Bathway Hillside and HillviewHillside and Hillview cottages are near Bathway on the road to Embrough next to Chewton Field House. They are still part of the Waldegrave estate. Hillside is the cottage at the front of this picture, Hillview is to the rear. The road leads to Emborough which is about a mile away. The same road leads to Priddy and Cheddar in the opposite direction.
Hillside CottageThe current cottage may have been rebuilt or modernised in the 1840s but there was something on the site shown in the 1794 map in plot numbered 177. The road  is now called Chapel Hill because a Methodist chapel was built there in the 1860s but the road used to be  called Acridge Lane so the building may have been the house associated with a possible farm called Acridge.
A number of families are known to have lived in the cottages but the most frequent reference is just to Bathway.

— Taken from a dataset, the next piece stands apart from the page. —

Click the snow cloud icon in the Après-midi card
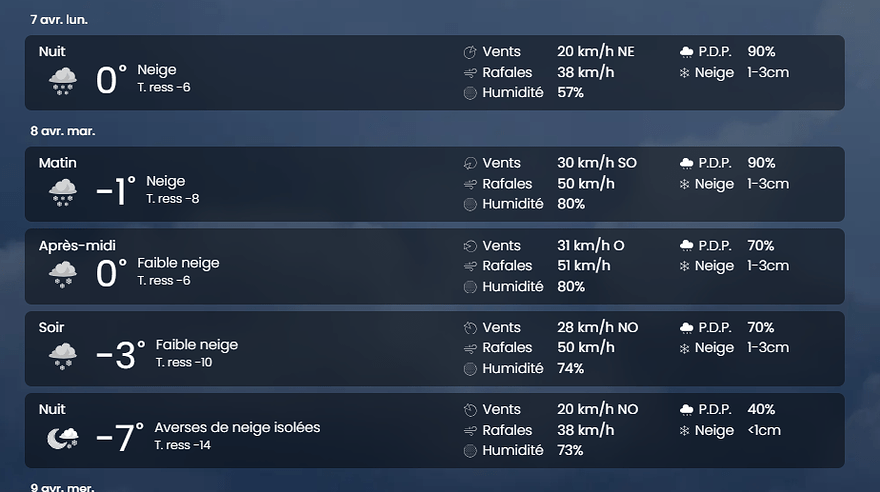The image size is (880, 492). [63, 273]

The location and shape of the building shown in 1794 suggests that it may have been the ‘Rows‘ estate occupied by the Gait family and there is other circumstantial evidence to support this.

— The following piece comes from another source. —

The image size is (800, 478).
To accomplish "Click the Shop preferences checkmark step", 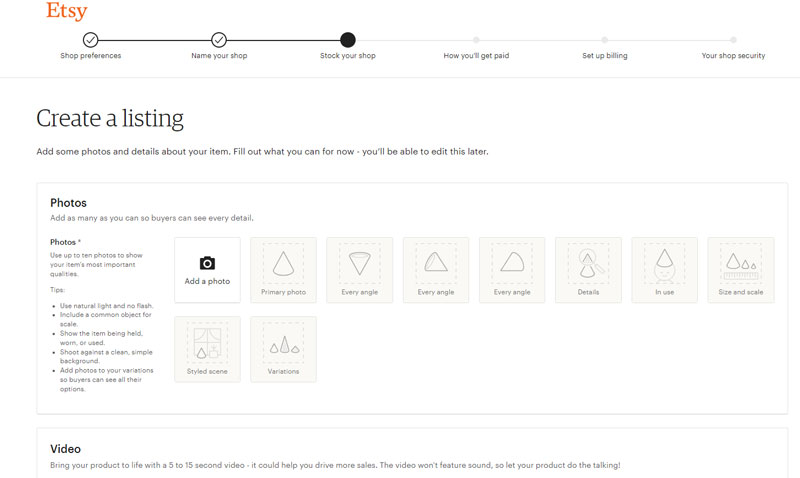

The Gaits were linked by marriage to the Board family and both families are mentioned in leases for Rows and Acridge in the 1766 ledgers which recorded the leases agreed by the Waldegraves in the 18th century.
There are frequent references to a Widow Gait or Martha Gait treating sick people and there are at least three prospects for where the Church House or ‘hospital’ may have been in the 18th century. There was a small building near to the church still standing in the Victorian era but there are also records to suggest that there was a priory building at Bathway before Mr Jenkins built his Gothick folly.

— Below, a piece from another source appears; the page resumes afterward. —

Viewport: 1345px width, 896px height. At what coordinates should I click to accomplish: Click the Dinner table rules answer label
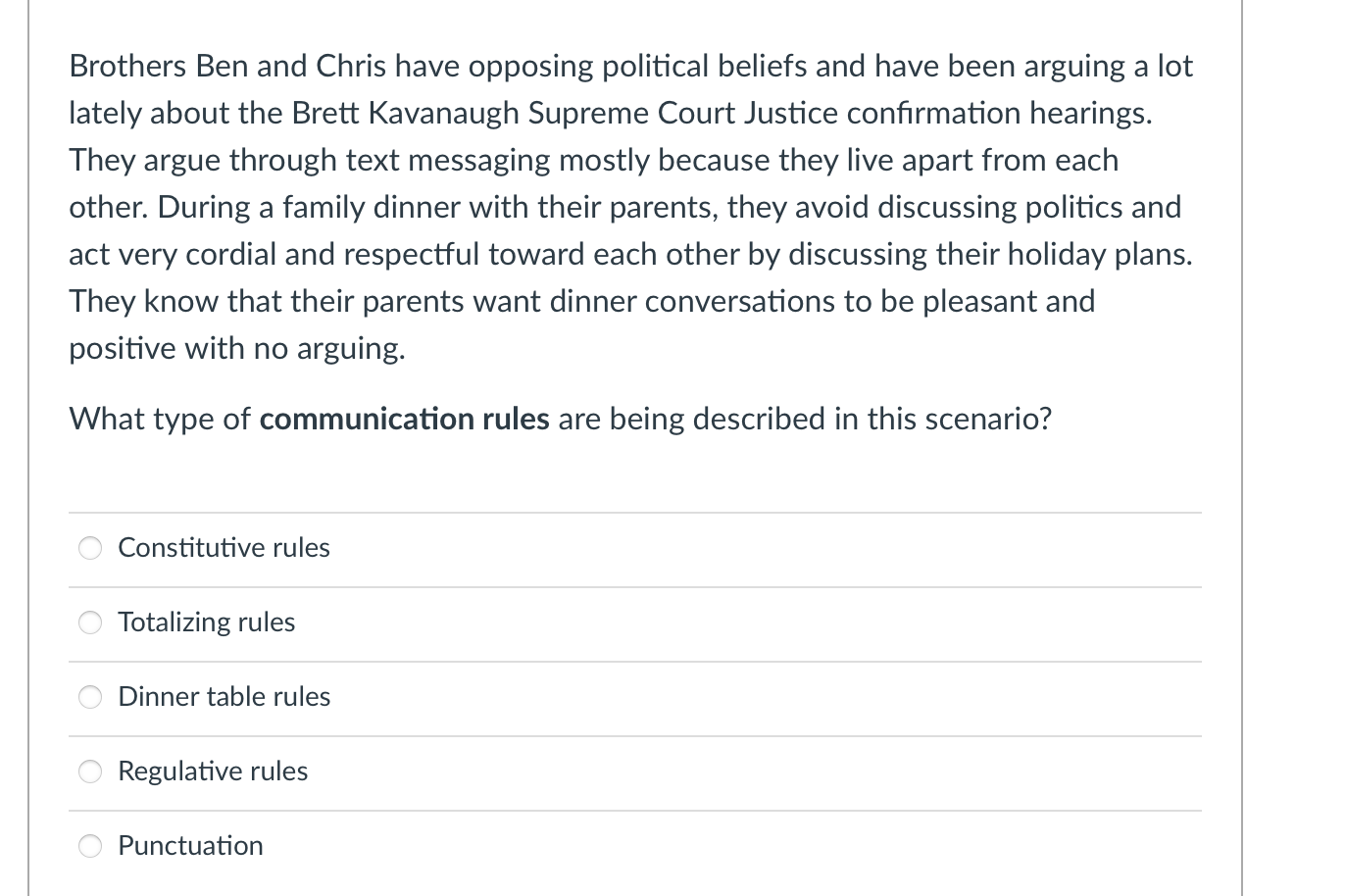[224, 697]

The religious associations to the Bathway crossroads go back to pre history as it links sacred sites in Priddy, Cheddar, Bath, Wells and Glastonbury beyond Wells. Bathway is one possibility for the original centre of Chewton Mendip.
The Folly House is another place where it is known that sick people were cared for and The Folly is only a short walk away but also fits the description of Rows but a lease  from the 1766 ledger states that Rows was in Bathway.
 Lewis Theiry is recorded as paying rates for Acridge but he may have never lived in the village but Elizabeth Barrell or Bazzell took over the lease for Rows from the Gaits. She was probably a widow so she may have also taken on the caring duties. There may have been a religious link, Lewis Thiery was descended from Huguenots immigrants and other people with Huguenot names were associated with him.
What is probably the current building is shown  in the 1840 map when the cottages were occupied by Phillip Clavey.
Hillside cottage was occupied by Bessie Speed in living memory. A Mrs Thomas lived in Hill View and was annoyed that one of the bedrooms of Hill View had been incorporated into Hillisde. It is believed that one of the Waldegrave’s butlers had lived in Hillside previously and he had the house enlarged.